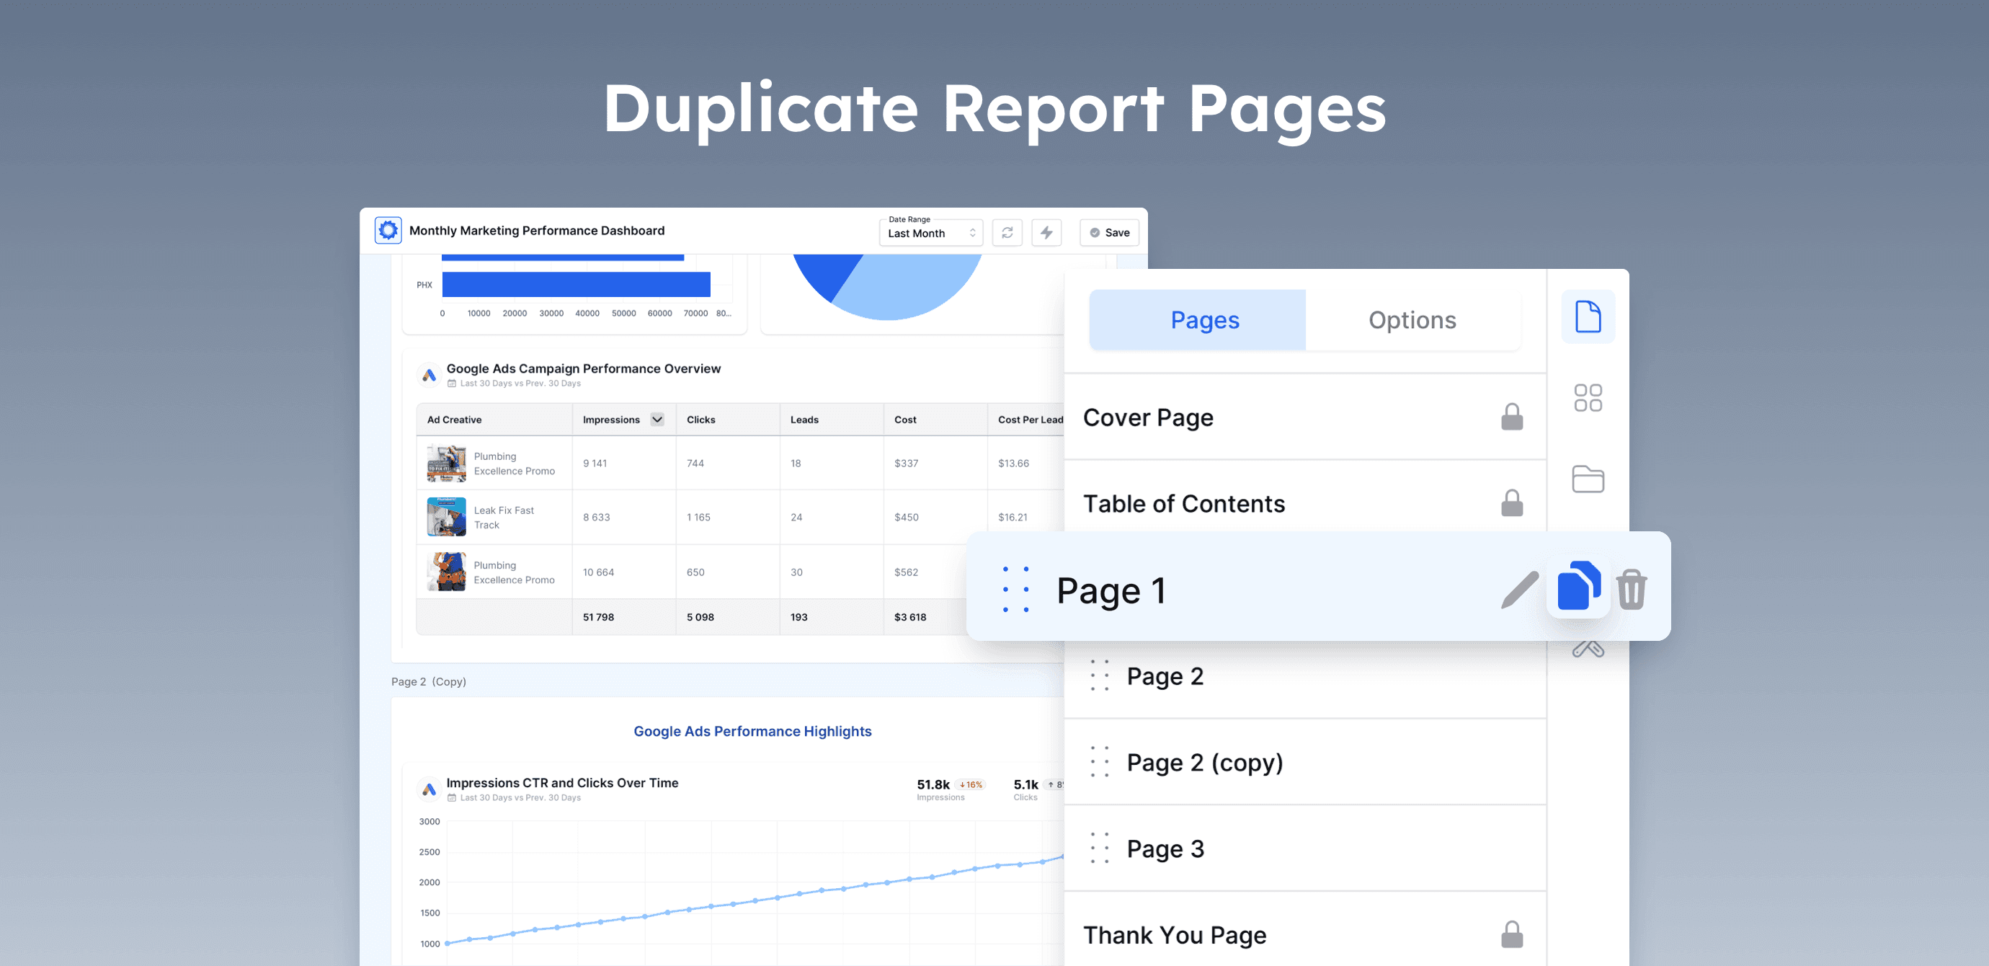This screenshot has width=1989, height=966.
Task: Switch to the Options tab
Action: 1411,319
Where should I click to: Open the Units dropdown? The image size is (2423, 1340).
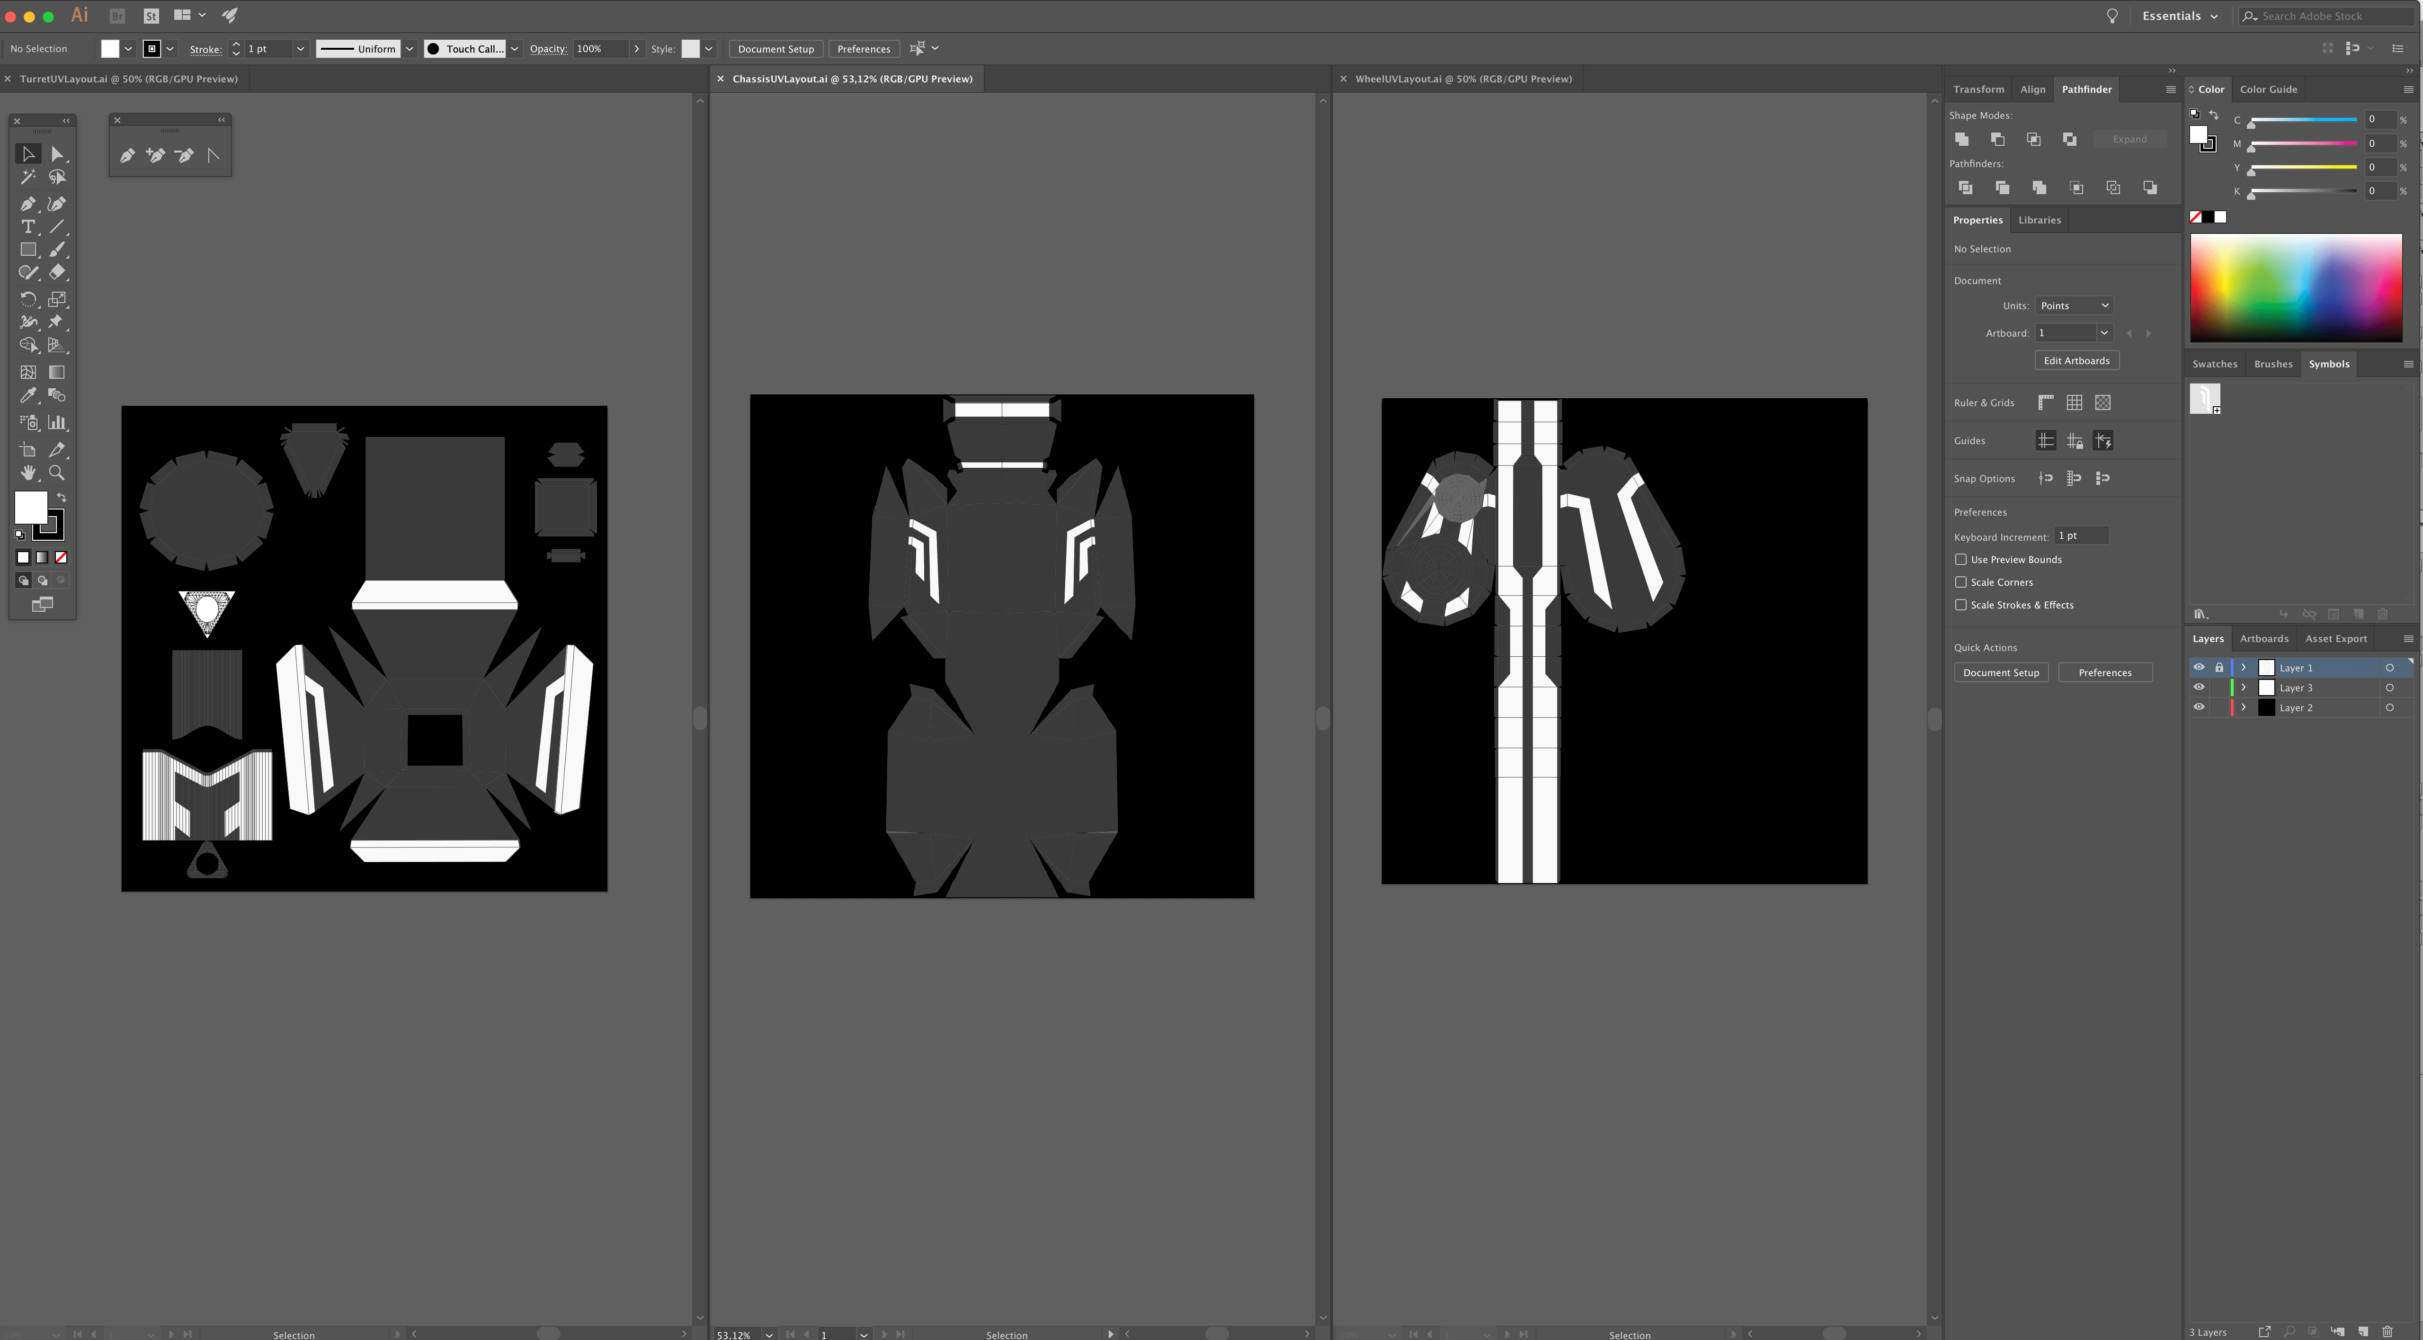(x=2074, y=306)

▶ Task goal
Identify each line in the entries above that contains the string "Open", and copy those lines. Count a match only when the capitalization is identical.

▶ Exercise response
Where should I click to: Open the Units dropdown? The image size is (2423, 1340).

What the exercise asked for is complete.